10 comments

  • flarco 13 hours ago ago
  • 21 hours ago ago
    [deleted]
  • sgt 21 hours ago ago

    What do you propose?

    • vivekburman 21 hours ago ago

      A step back, looking at data engineers needs 1. Integrated Code IDE 2. Version Control, Permissions and stuff [For team collab] 3. Distributed Jobs management using remote agents 4. Choice of hosting in AWS, GCP or self-hosted

      From business managers point of view: 1. A solution that solves the problem 2. Has a management lifecycle 3. Allows productivity and team collab

      • sgt 20 hours ago ago

        But I mean all the commercial ETL solutions already have this. The details differ, but I think they all tick the boxes.

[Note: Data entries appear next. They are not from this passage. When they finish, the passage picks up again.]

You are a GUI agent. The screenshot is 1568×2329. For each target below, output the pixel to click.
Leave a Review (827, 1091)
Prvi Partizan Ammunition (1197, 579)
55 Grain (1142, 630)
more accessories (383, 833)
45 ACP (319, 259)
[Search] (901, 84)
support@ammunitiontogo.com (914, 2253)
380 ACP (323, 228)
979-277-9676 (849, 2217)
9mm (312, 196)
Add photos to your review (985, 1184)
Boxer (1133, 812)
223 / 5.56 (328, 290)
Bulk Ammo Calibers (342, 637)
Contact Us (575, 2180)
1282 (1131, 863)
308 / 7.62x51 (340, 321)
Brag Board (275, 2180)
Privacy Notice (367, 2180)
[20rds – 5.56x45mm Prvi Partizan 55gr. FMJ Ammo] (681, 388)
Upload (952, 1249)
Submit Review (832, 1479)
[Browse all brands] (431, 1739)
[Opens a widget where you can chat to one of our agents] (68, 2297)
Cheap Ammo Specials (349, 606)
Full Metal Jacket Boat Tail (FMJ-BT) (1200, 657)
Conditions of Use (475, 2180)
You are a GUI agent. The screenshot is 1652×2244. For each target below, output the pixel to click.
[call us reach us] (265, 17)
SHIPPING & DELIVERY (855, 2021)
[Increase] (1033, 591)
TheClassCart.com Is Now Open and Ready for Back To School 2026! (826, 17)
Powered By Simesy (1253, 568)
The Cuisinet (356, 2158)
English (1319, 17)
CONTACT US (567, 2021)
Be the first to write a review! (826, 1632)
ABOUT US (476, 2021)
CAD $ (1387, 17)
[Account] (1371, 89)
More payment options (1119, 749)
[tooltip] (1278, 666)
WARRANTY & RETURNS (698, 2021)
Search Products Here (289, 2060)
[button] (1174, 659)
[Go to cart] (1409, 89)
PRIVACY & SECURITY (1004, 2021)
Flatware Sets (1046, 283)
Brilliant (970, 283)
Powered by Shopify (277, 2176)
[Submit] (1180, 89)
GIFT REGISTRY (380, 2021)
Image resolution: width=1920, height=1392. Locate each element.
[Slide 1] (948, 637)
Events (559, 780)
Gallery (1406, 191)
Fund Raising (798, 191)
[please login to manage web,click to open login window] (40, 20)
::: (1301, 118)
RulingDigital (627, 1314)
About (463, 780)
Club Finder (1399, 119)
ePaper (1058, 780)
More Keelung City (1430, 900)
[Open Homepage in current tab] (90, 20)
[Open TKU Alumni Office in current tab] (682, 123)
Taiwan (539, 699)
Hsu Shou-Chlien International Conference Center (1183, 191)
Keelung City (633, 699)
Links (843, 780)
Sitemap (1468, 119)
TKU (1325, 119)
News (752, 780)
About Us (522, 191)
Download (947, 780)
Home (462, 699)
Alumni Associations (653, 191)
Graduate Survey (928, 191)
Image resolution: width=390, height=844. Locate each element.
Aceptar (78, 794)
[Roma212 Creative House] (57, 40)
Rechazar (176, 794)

        • vivekburman 16 hours ago ago

          Not quite exactly,

          dbt - code is done via VSCode and managed via git, Job Orchestration is done via Airflow or Dagster

          Fivetran - its more of an ELT cloud hosted solution only, and not near real time cases.

          Talend, Alteryx - Its a drag and drop first solution. Then comes IDE

          My personal work experience - In my current job I was tasked to build dashboard platform which supports near real time sync. I've Postgres as main DB, Elastic search for dashboarding. Due to this near-real time requirement I had to choose a very niche library `pgsync`. Then immediately I rewrote the library again why because pgsync doesn't detect granular change and is tied to redis. Whereas I had rabbitmq as the middle layer for CDC.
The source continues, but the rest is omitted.